REPUBLIKA.CO.ID, SLEMAN -- Pemerintah Kabupaten Sleman, Daerah Istimewa Yogyakarta, belum dapat memulihkan lahan sawah yang tertimbun material vulkanis erupsi Gunung Merapi 2010 karena terkendala kewengangan pengerukan yang ada di tingkat provinsi.
"Sekarang kebijakan kawasan utara, terutama pengerukan material ada di Provinsi DIY. Sejumlah lahan persawahan yang tertutup erupsi Merapi 2010 tidak bisa begitu saja kami keruk setelah ada pelimpahan kewenangan," kata Kepala Bidang Tanaman Pangan dan Hortikultura Dinas Pertanian, Perikanan, dan Kehutanan (DPPK) Kabupaten Sleman Edy Sri Harmanta, Jumat (10/6).
Menurut dia, proses pengembalian fungsi lahan pesawahan memerlukan upaya pengerukan material yang tertimbun material vulkanis.
"Dalam melakukan pengerukan material harus dilakukan dengan aktivitas penambangan, sehingga hal ini dapat menjadi persoalan bagi Pemkab Sleman," katanya.
Ia mengatakan Pemkab Sleman telah menduskisakan persoalan ini ke Dinas Sumber Daya, Energi, dan Mineral (SDAEM) Kabupaten Sleman, dengan harapan persoalan tersebut bisa disampaikan ke intansi terkait yang ada di provinsi.
"Bahkan kami sudah melakukan konsultasi ke Kementerian Pertanian setelah Menteri Pertanian mengunjungi Sleman beberapa bulan lalu. Hanya saja, sampai saat ini belum ada jalan keluar yang dapat dilakukan untuk memperlancar program cetak sawah," katanya.
Edy mengatakan, program cetak sawah ini sebenarnya merupakan upaya penambahan lahan tanam. Sebab setiap tahunnya, pesawahan di Sleman selalu mengalami penurunan.
"Pada akhir 2015, DPPK mencatat lahan pesawahan seluas 21.907 hektare. Padahal pada 2014, lahan sawah di Kabupaten Sleman mencapai 22.233 hektare," katanya.
Kepala DPPK Kabupaten Sleman Widi Sutikno mengatakan, upaya untuk mempertahankan luas sawah sebenarnya bisa dilakukan dalam bentuk lain, yakni melalui program lahan pertanian pangan berkelanjutan.

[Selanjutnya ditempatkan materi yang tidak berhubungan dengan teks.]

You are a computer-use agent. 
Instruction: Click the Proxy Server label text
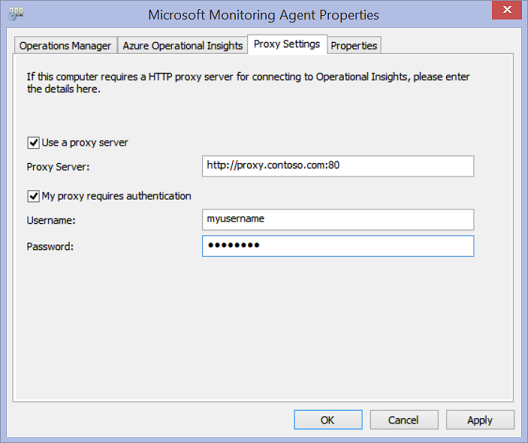(x=58, y=167)
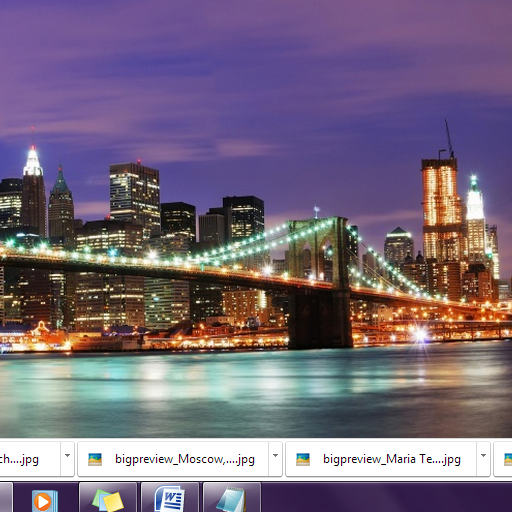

Program ini dilakukan atas dasar Peraturan Daerah (Perda) Nomor 10 tahun 2011 tentang Perlindungan Lahan Pertanian Pangan.
"Berdasarkan Perda tersebut, Sleman harus mempertahankan 12.377 hektare lahan pangan berkelanjutan," katanya.
Ia mengatakan, tahun lalu DPKK Kabupaten Sleman sudah melakukan pendataan potensi lahan pangan berkelanjutan bersama UGM Yogyakarta. "Tahun ini kami akan melakukan inventarisasi lahan wilayah layak lahan pangan berkelanjutan. Pada proses inventarisasi, pihaknya akan melihat kepemilikan lahan dan kegunaan. Setelah ditetapkan sebagai lahan pangan berkelanjutan, petani tidak boleh menjual dan mengubah tanahnya dengan alasan apa pun," katanya.